SHORT EXERCISE
Render the lines from the start of the records through the line containing "point(111,234)" as a numbered list, with blank lines omitted.

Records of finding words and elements
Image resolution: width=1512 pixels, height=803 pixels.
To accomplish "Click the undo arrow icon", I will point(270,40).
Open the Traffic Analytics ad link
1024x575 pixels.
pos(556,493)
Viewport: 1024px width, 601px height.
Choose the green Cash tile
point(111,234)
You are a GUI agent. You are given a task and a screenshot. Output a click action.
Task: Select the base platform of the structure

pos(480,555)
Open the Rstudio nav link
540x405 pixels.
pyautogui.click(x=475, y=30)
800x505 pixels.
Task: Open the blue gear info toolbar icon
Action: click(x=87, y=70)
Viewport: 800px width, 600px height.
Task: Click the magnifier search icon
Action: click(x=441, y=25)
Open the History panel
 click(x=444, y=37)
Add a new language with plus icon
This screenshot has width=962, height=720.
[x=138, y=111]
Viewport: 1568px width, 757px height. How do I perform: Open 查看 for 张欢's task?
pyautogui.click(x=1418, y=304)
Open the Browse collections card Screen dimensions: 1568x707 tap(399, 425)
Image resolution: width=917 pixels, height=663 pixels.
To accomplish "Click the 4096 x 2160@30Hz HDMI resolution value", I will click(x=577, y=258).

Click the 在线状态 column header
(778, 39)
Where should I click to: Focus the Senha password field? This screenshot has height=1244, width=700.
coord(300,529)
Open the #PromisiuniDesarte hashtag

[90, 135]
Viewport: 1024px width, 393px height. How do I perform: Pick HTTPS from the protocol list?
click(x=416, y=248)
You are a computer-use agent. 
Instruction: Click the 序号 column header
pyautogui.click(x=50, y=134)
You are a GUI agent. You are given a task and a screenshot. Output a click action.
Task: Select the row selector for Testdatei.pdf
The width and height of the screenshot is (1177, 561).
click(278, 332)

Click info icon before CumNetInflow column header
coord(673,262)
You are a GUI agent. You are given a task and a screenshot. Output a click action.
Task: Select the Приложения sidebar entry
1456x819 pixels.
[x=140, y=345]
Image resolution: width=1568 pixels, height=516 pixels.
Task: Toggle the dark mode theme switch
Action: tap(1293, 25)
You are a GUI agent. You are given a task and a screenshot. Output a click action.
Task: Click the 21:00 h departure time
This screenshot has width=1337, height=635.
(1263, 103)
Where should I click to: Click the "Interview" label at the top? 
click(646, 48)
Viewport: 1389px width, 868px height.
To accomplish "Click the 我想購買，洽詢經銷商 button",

CORRECT ANSWER
1. Image resolution: width=1512 pixels, height=803 pixels.
2. To accomplish "Click the undo arrow icon", I will point(270,40).
3. Open the Traffic Analytics ad link
4. 1024x575 pixels.
5. pos(556,493)
6. Viewport: 1024px width, 601px height.
7. Choose the green Cash tile
8. point(111,234)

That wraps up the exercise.